We’ve been talking a lot about ebook readers at the office over the past few months. Charlie and I enjoyed checking out an iRex iLiad, the best of the new electronic paper-based ebook devices, on display at the Frankfurt Book Fair; unfortunately, it retails for over $800. Charlie recently picked up a Sony Reader, which is somewhat similar to the iLiad, but much cheaper, and somewhat less user-friendly. He’s been fiddling with the RSS reader, and has been developing tools to help him do more of his computer-based reading on the Reader.

Marty Manley of Alibris has been trying out the Sony Reader as well, and just posted an interesting review of the Reader on his personal blog. His take is rather mixed:

“I have been used the Sony Reader for the past six weeks.
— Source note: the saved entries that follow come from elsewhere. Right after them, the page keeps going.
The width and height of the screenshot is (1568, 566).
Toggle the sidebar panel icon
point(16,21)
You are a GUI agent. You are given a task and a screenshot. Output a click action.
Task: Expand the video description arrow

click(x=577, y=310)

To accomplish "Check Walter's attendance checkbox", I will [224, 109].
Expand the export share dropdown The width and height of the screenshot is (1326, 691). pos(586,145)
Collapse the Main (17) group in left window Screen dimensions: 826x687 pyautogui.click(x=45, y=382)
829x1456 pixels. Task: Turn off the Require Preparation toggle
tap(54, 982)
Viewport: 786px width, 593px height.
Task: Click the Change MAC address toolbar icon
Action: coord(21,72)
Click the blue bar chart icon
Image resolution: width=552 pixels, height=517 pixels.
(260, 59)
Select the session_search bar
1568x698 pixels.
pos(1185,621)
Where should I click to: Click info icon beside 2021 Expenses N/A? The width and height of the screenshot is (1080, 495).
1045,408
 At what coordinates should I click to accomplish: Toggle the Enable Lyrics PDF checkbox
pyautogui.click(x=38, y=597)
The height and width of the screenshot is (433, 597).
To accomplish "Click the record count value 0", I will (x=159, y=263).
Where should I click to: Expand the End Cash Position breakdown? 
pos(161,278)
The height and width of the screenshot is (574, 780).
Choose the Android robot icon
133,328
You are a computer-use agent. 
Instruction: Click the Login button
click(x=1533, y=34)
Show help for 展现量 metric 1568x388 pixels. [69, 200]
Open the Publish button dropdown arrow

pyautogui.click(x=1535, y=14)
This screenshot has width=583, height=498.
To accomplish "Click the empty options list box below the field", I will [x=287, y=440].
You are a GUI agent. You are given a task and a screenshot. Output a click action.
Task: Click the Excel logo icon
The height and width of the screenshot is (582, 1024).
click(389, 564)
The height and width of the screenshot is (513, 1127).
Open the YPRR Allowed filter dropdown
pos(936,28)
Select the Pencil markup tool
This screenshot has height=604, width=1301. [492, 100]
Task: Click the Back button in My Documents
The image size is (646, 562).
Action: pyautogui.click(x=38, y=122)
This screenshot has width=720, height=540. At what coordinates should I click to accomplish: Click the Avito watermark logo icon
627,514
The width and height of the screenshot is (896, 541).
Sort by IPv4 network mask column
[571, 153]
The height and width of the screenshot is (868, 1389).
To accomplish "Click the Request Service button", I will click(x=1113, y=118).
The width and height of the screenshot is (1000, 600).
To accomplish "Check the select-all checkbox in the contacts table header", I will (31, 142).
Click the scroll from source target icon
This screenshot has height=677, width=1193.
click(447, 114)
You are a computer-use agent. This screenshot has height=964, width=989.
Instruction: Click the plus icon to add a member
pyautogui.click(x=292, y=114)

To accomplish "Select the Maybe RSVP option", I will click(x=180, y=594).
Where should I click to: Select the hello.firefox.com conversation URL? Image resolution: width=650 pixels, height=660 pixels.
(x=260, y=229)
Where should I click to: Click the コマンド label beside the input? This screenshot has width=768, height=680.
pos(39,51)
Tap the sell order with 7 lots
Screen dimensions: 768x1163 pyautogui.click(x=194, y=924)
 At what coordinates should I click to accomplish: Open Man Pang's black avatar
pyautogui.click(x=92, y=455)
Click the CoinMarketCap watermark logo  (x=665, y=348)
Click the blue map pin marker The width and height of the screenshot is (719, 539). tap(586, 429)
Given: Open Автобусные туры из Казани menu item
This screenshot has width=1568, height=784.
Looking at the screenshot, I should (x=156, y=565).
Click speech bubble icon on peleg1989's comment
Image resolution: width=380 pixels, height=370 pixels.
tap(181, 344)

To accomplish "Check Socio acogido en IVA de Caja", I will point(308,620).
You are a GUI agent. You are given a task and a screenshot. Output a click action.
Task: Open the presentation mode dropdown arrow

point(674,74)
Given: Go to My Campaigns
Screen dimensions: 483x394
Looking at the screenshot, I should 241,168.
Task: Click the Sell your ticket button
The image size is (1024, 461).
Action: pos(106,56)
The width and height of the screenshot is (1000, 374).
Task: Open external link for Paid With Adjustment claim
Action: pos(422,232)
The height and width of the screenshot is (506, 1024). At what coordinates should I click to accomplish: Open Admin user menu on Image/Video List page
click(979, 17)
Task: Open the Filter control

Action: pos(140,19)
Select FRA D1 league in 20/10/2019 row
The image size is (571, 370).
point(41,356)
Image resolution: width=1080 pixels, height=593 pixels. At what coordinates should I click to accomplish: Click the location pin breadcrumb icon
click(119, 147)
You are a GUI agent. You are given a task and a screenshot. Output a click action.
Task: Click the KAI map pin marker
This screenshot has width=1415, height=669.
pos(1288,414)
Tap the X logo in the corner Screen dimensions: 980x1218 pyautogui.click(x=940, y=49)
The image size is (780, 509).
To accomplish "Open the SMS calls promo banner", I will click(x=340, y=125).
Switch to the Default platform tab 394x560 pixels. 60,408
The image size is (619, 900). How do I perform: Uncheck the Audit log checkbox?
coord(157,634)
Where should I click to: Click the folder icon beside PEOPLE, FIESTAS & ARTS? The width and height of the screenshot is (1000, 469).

I read all of Bob Woodward’s State of Denial, Bush at War, Part III on it, and two books of cop fiction. My conclusion: if you read books serially, you don’t need or want one of these, but if you read several books in parallel, you might.” (more…)

New media rarely replace in full what came before; they tend to carve out new niches. There’s absolutely a place for ebook reader systems, but I think it’s unlikely that they’ll replace the traditional book; I’d love to find out what types of new applications and behaviors they’ll enable as the technology becomes cheaper and more accessible.

[Now reading Design Like You Give a Damn: Architectural Responses to Humanitarian Crises by Architecture for Humanity]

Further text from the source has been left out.